I never would have associated the top hat and cane with her. I do see the purse now. It's interesting with a vinegar label.


----------



## Wangan (Dec 14, 2010)

Her cane looks like an umbrella to me.Im surprised they didnt have her holding her little kindling axe.Ive never liked her personally.She epitomizes every self imposing character that thinks their way is the only right way.You know,like Hitler and that 8th grade teacher I had that threatened to kick anyone with her "Army" shoes that stepped out of line.
	

	
	
		
		

		
		
	


	




 She has a face only a mother could love on payday, and one thats on Welfare, because thats only once a month.[] Its a nice fitting Vinegar bottle,but I think they made her look like Frosty the Snowman.


----------



## Plumbata (Dec 14, 2010)

Hey nice bottle!

 I know for a fact that there are a number of Decatur, IL collectors who pay big big money for milks from there, so with that being an old label-only Decatur bottle in an attractive shape I'd wager it is worth something to them too.

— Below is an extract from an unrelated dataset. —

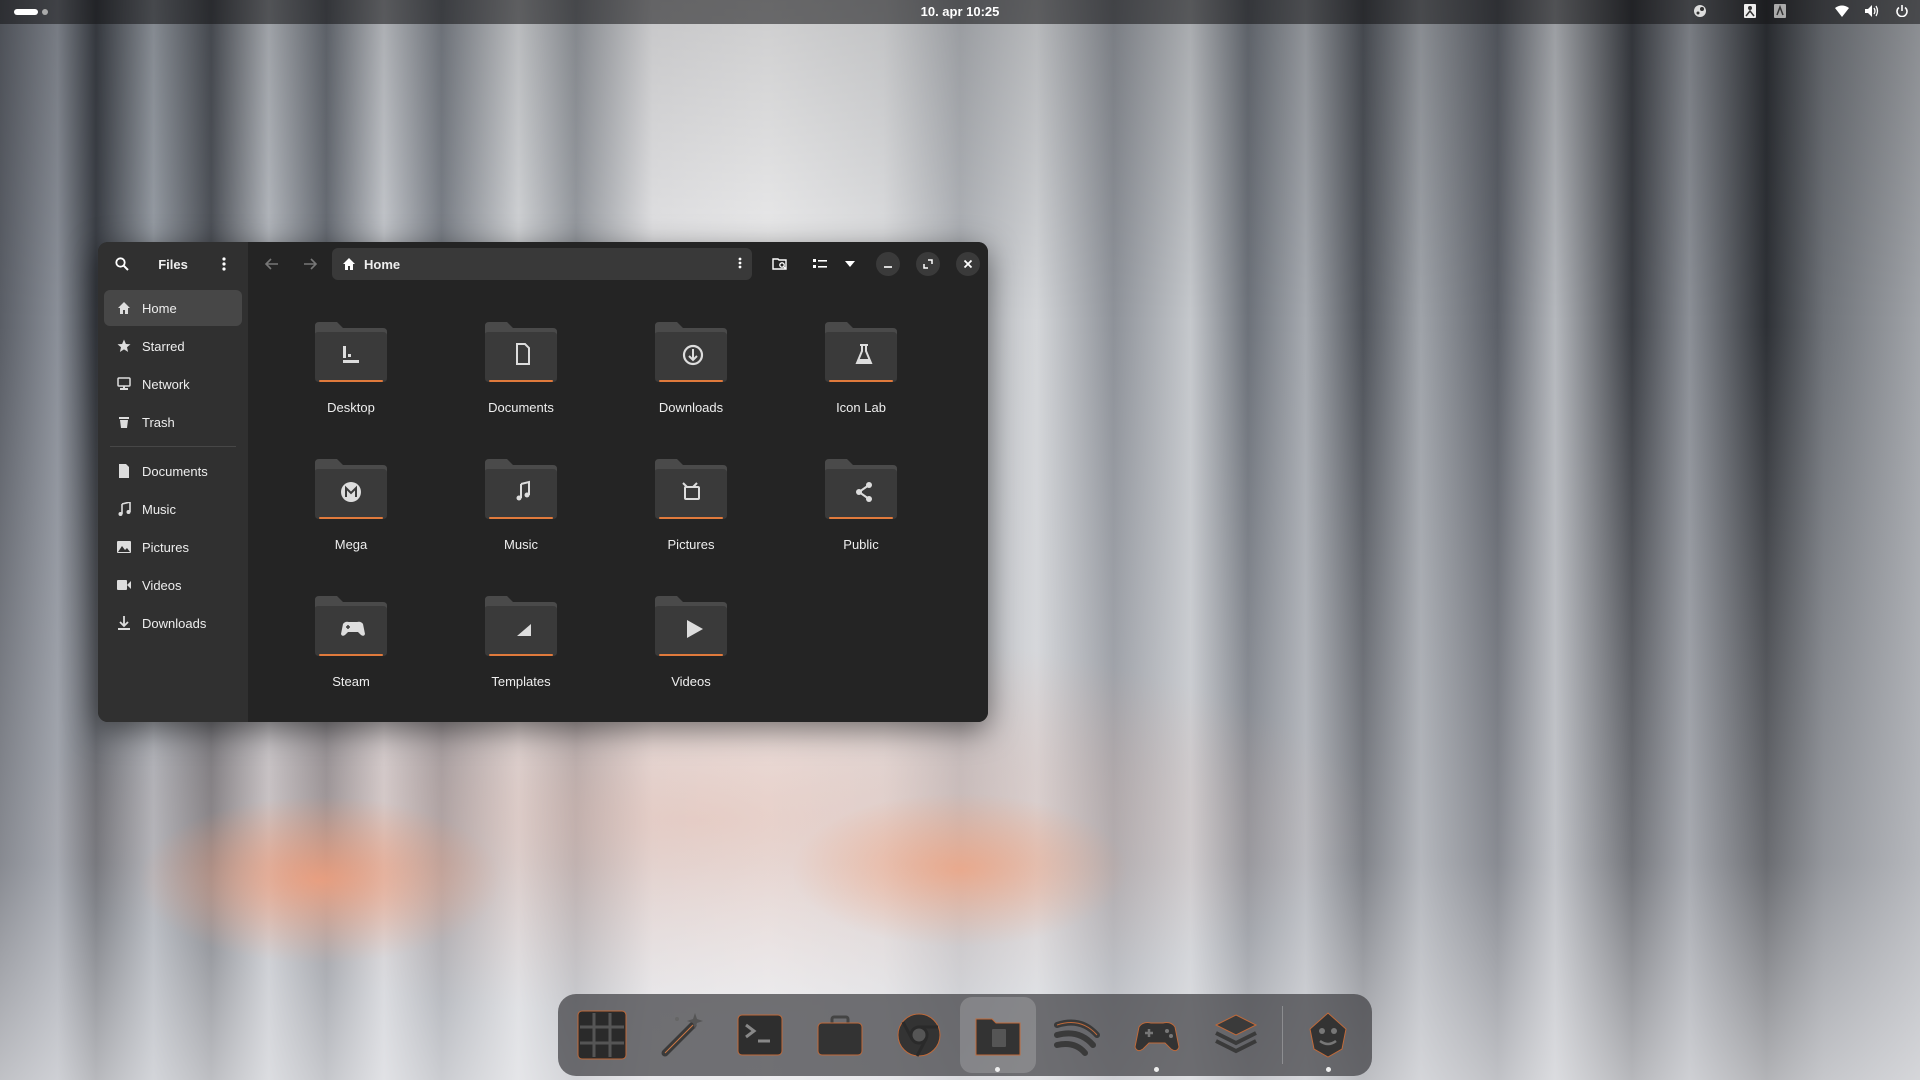 The image size is (1920, 1080). What do you see at coordinates (351, 408) in the screenshot?
I see `folder-name: Desktop` at bounding box center [351, 408].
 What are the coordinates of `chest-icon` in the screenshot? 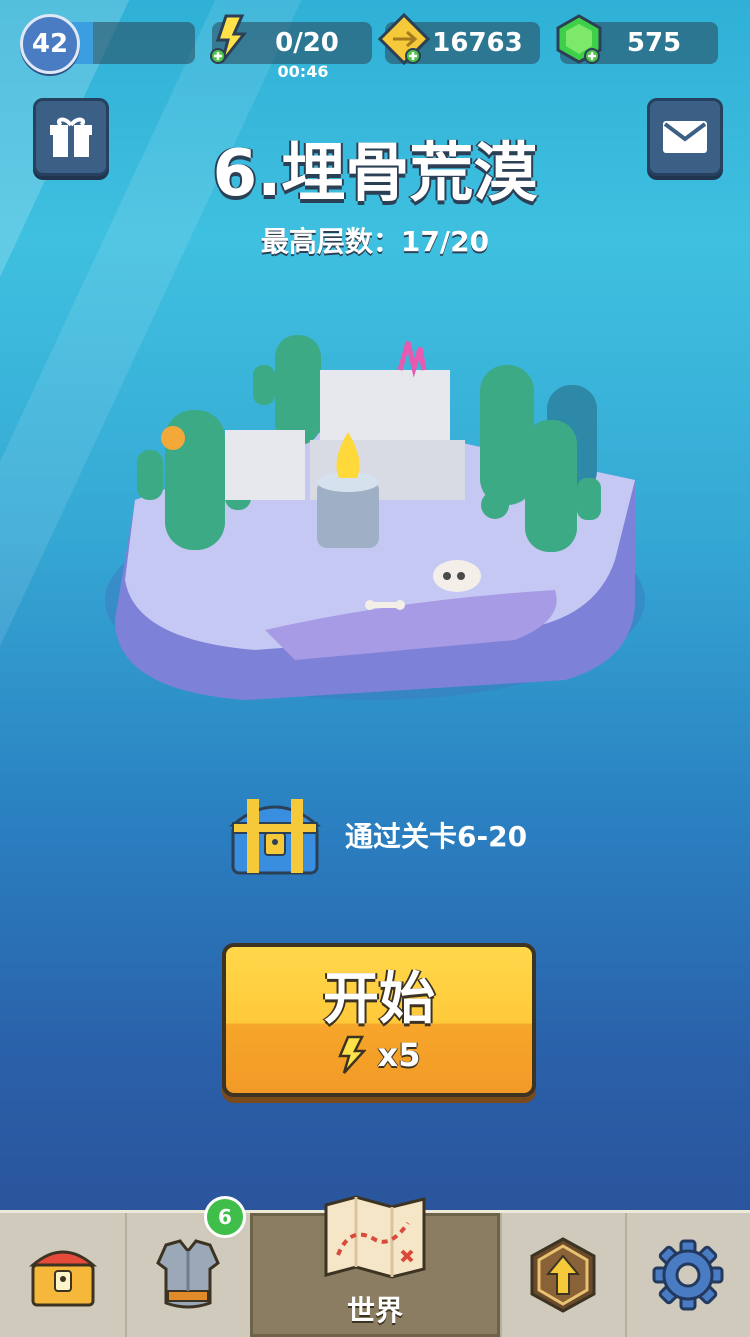 It's located at (62, 1278).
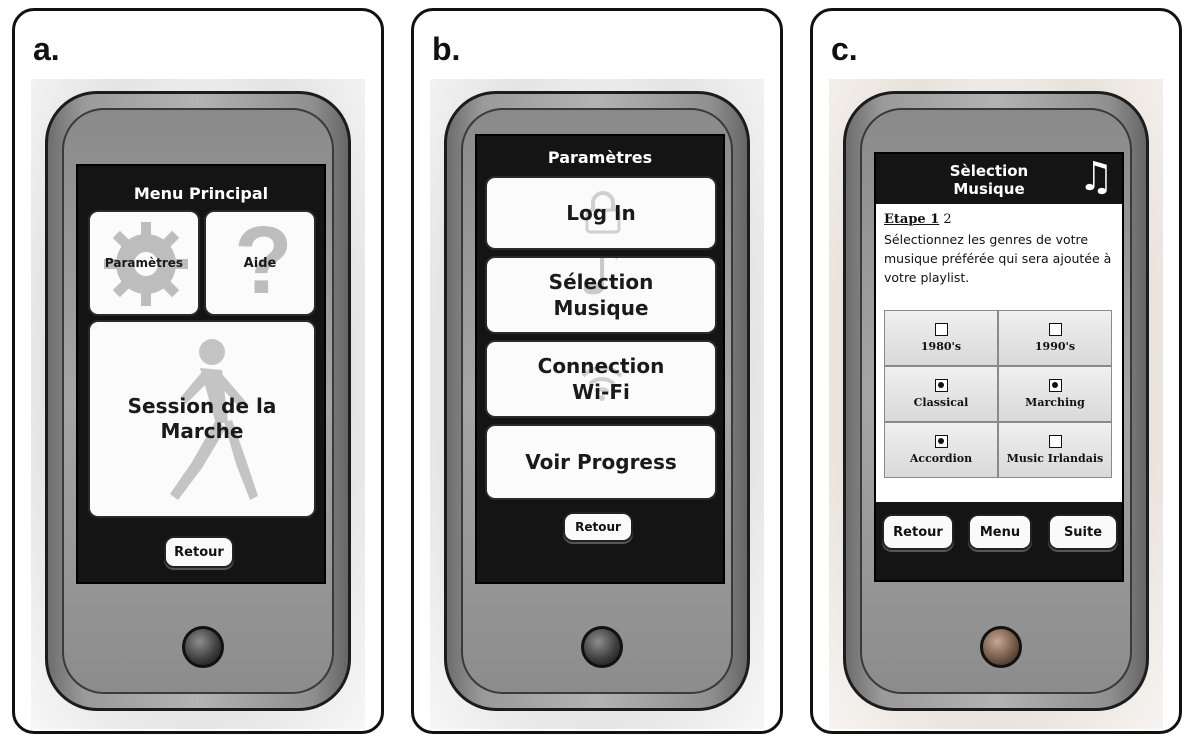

 Maybe the vinegar company bought a bunch of those figurals as highly-discounted NOS from some warehouse or distributor? I can't imagine that it was the kind of bottle specifically sought out by the vinegar packers, otherwise the label might reflect it.


----------



## JOETHECROW (Dec 15, 2010)

Lol,...Cool bootle with interesting historical ties, but I thought it was a snowman too.[]


----------